Our next step in our process was to create personas that fit the subject matter of our project. Kenie and I created these personas with the consumers that would be seeking out our product for help in mind, as well as people that would like to get involved with contributing to charities and philanthropies.
Susan is a 37 year old socialite and real-estate agent that works all over central Ohio, but is based in New Albany, Ohio. She enjoys philanthropic work, donating to charities and non-profit organizations,  and giving back to her community, especially given the fact that her labors have proven to be quite fruitful. Susan is happily married with 3 children that are in grade school, and being a mother is the root of her connection to philanthropy and staying grounded as a more affluent individual. Susan is interested in funding projects that will build parts of her city up that need attention, and help funding in certain areas they may be falling short in.
Riley is a 22 year old college student in Columbus, Ohio. He attends Ohio State University, and is majoring in Communications. Riley lives on campus with two roommates, with whom he likes to eat pizza and talk politics in their free time. Riley is fairly aware of his privilege, and is interested in social issues, like police brutality and homelessness, and actively tweets about their reform. Sometimes, he attends protests or rallies on campus to show his support. Riley doesn’t know much about the human trafficking issue in Columbus, but heard about the premiere through friends who go to CCAD, and is interested in attending.
Initial Sketches
We began the design process by deciding what information we wanted to present on the website. Considering our personas, we knew we had to design two different pages for the information that both Riley and Susan were looking for. Beginning on mobile, we sketched some initial concepts for the landing page, and the subsequent "Watch" and "About" pages. We then moved onto desktop layouts.

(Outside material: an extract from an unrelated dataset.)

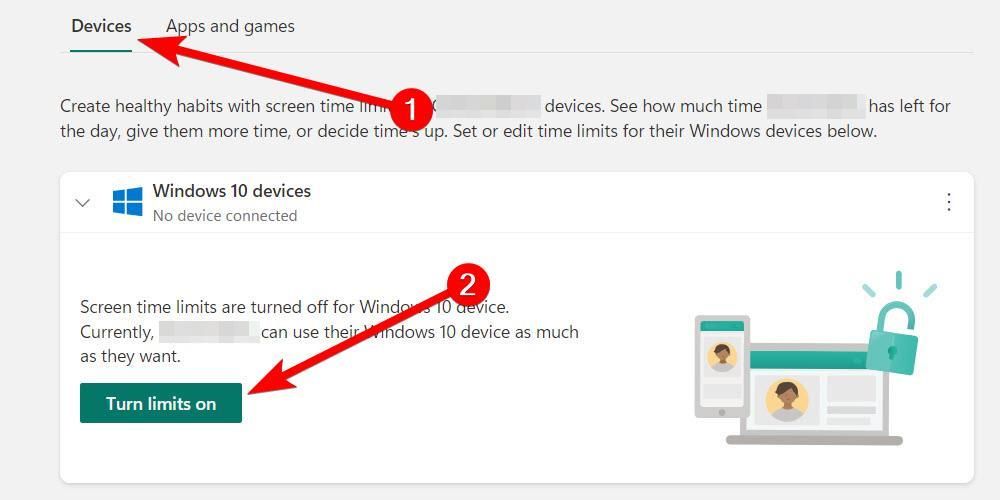
Task: Click the Windows 10 devices heading
Action: 232,191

Refined Wireframe Sketches
Next, we took our initial layout sketches and translated them into refined wireframe sketches that will soon be transferred into Figma Wireframes. We have 6 total wireframes (3 per device). We changed our arbitrary page names, "watch" and "about" to be a little more specific and engaging to our target audiences; they're now called "see the premiere," and "get involved." While they may not look like much at this point, these sketches will be the basis of our finished site.
Figma Wireframes
Using a program called Figma (similar to Sketch Toolkit), we then fine-tuned our wireframe sketches digitally. While doing this, we realized that we actually needed a few more wireframes than we originally planned. Namely, a donate page, a "thank you for donating" page, and a version of each page with the mobile hamburger menu pulled out. These videos (made with the prototype function) demonstrate the flow between each page on mobile and desktop.
Figma Comps
We then began to design our comps in Figma to bring these pages to life! Having made a collage board for the premiere campaign, we turned it into a GIF using AfterEffects to add a sexy feature to our home page. Here we have our progress so far, with videos of the GIF background in action.